What the exercise asks =
Leave out the pictures and repeat the data exactly.

Collected data

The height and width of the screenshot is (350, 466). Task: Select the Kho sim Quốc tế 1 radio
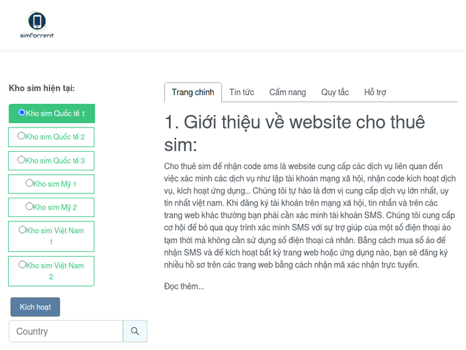point(22,113)
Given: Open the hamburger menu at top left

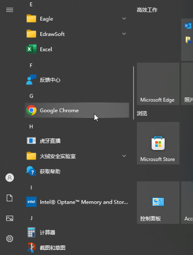Looking at the screenshot, I should pos(10,10).
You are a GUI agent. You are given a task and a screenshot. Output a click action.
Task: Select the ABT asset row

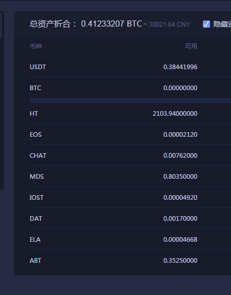(x=130, y=260)
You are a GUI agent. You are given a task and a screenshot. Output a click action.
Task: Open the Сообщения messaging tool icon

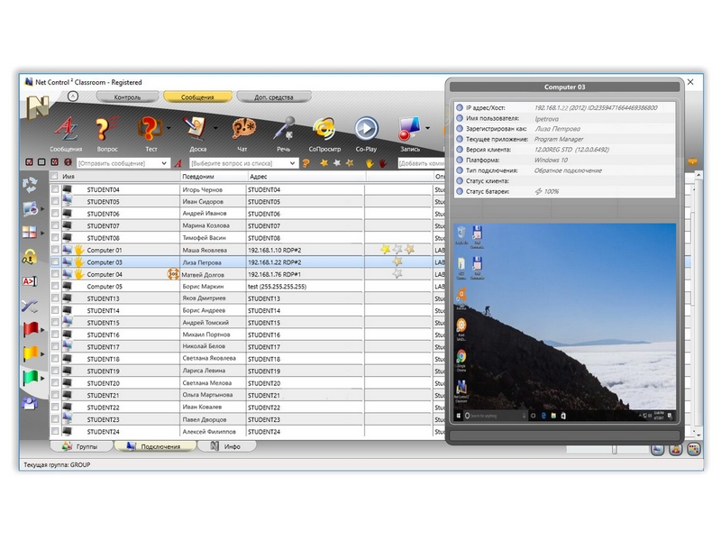[66, 129]
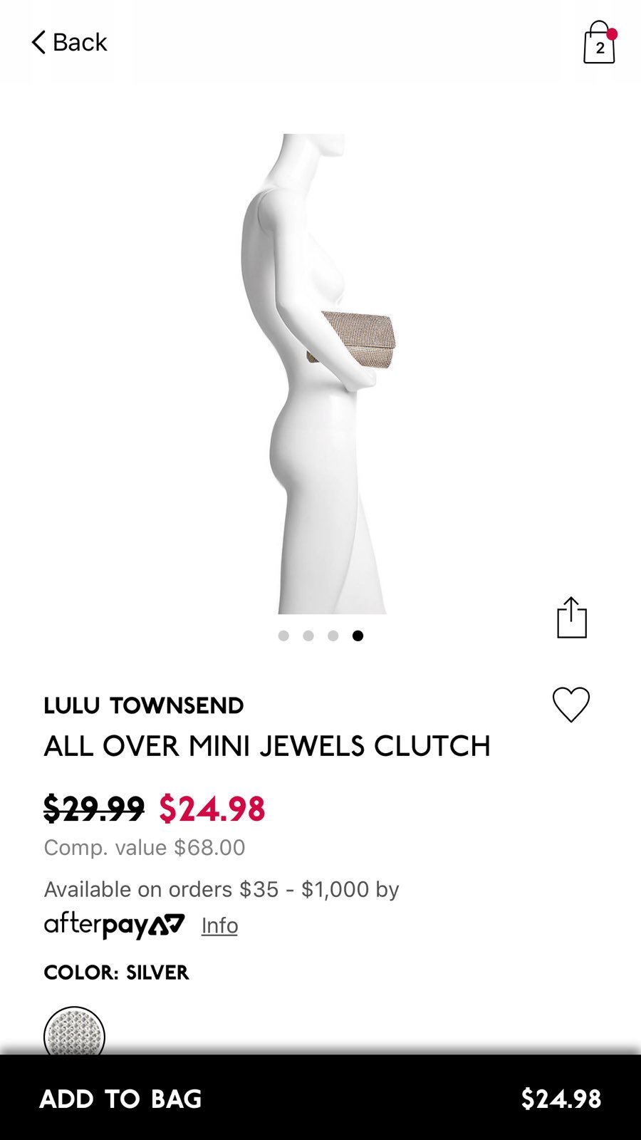The width and height of the screenshot is (641, 1140).
Task: Open the shopping bag with 2 items
Action: point(599,43)
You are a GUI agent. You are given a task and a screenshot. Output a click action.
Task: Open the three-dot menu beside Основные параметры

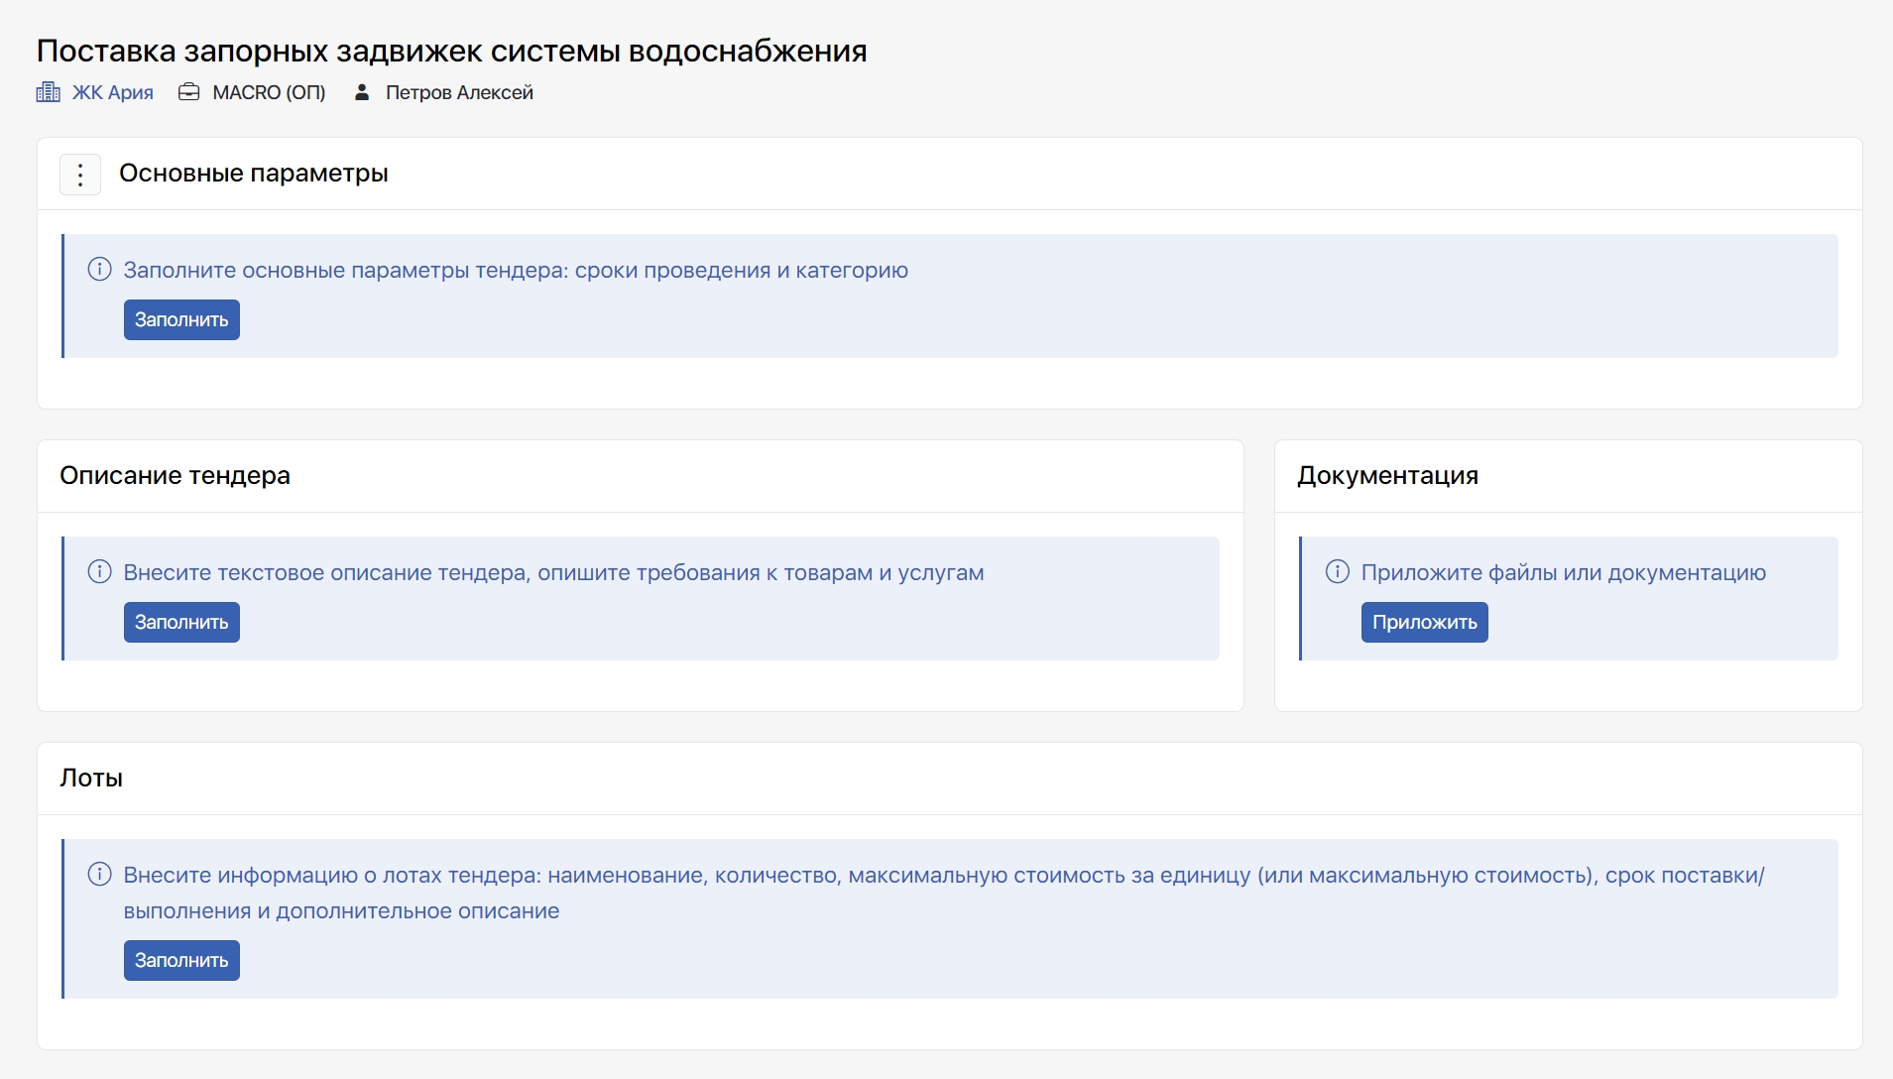[80, 175]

Answer =
The height and width of the screenshot is (350, 466). Task: Select the Kho sim Quốc tế 1 radio
point(22,113)
Given: Open the hamburger menu at top left

Looking at the screenshot, I should pos(10,10).
You are a GUI agent. You are given a task and a screenshot. Output a click action.
Task: Select the ABT asset row

(x=130, y=260)
You are a GUI agent. You are given a task and a screenshot. Output a click action.
Task: Open the Сообщения messaging tool icon

[66, 129]
The width and height of the screenshot is (641, 1140).
Task: Open the shopping bag with 2 items
Action: point(599,43)
You are a GUI agent. You are given a task and a screenshot. Output a click action.
Task: Open the three-dot menu beside Основные параметры

[80, 175]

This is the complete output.